::: Information given :::

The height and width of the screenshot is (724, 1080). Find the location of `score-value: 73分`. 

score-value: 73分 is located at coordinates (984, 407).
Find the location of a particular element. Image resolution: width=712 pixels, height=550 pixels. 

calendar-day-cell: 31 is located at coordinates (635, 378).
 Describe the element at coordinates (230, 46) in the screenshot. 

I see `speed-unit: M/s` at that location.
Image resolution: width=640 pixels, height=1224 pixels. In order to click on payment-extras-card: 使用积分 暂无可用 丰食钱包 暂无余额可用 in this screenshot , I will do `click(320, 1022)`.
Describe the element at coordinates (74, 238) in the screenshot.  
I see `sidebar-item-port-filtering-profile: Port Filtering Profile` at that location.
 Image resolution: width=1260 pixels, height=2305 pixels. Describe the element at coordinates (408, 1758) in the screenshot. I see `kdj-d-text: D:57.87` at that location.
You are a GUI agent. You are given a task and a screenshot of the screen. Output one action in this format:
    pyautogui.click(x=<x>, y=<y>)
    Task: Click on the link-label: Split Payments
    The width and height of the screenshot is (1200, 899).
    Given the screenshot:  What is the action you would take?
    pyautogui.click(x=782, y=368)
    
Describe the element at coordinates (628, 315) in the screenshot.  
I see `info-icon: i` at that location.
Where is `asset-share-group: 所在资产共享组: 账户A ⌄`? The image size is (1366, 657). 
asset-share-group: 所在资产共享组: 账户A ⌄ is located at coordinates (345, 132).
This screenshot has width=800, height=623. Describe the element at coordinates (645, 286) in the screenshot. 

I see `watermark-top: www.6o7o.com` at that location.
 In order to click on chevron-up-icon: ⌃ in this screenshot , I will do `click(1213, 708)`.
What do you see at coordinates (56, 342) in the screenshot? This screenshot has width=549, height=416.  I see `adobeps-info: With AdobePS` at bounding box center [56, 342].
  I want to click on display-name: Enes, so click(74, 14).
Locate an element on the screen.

:::

[What you should do]: Format every line of the entries above as a numbered list, leaving out the blank lines.

[Solved exercise]:
1. The height and width of the screenshot is (724, 1080). Find the location of `score-value: 73分`. 
2. score-value: 73分 is located at coordinates (984, 407).
3. Find the location of a particular element. Image resolution: width=712 pixels, height=550 pixels. 
4. calendar-day-cell: 31 is located at coordinates (635, 378).
5.  Describe the element at coordinates (230, 46) in the screenshot. 
6. I see `speed-unit: M/s` at that location.
7. Image resolution: width=640 pixels, height=1224 pixels. In order to click on payment-extras-card: 使用积分 暂无可用 丰食钱包 暂无余额可用 in this screenshot , I will do `click(320, 1022)`.
8. Describe the element at coordinates (74, 238) in the screenshot.  
9. I see `sidebar-item-port-filtering-profile: Port Filtering Profile` at that location.
10.  Image resolution: width=1260 pixels, height=2305 pixels. Describe the element at coordinates (408, 1758) in the screenshot. I see `kdj-d-text: D:57.87` at that location.
11. You are a GUI agent. You are given a task and a screenshot of the screen. Output one action in this format:
12.     pyautogui.click(x=<x>, y=<y>)
13.     Task: Click on the link-label: Split Payments
14.     The width and height of the screenshot is (1200, 899).
15.     Given the screenshot:  What is the action you would take?
16.     pyautogui.click(x=782, y=368)
17. Describe the element at coordinates (628, 315) in the screenshot.  
18. I see `info-icon: i` at that location.
19. Where is `asset-share-group: 所在资产共享组: 账户A ⌄`? The image size is (1366, 657). 
20. asset-share-group: 所在资产共享组: 账户A ⌄ is located at coordinates (345, 132).
21. This screenshot has width=800, height=623. Describe the element at coordinates (645, 286) in the screenshot. 
22. I see `watermark-top: www.6o7o.com` at that location.
23.  In order to click on chevron-up-icon: ⌃ in this screenshot , I will do `click(1213, 708)`.
24. What do you see at coordinates (56, 342) in the screenshot? This screenshot has width=549, height=416.  I see `adobeps-info: With AdobePS` at bounding box center [56, 342].
25.   I want to click on display-name: Enes, so click(74, 14).
26. Locate an element on the screen.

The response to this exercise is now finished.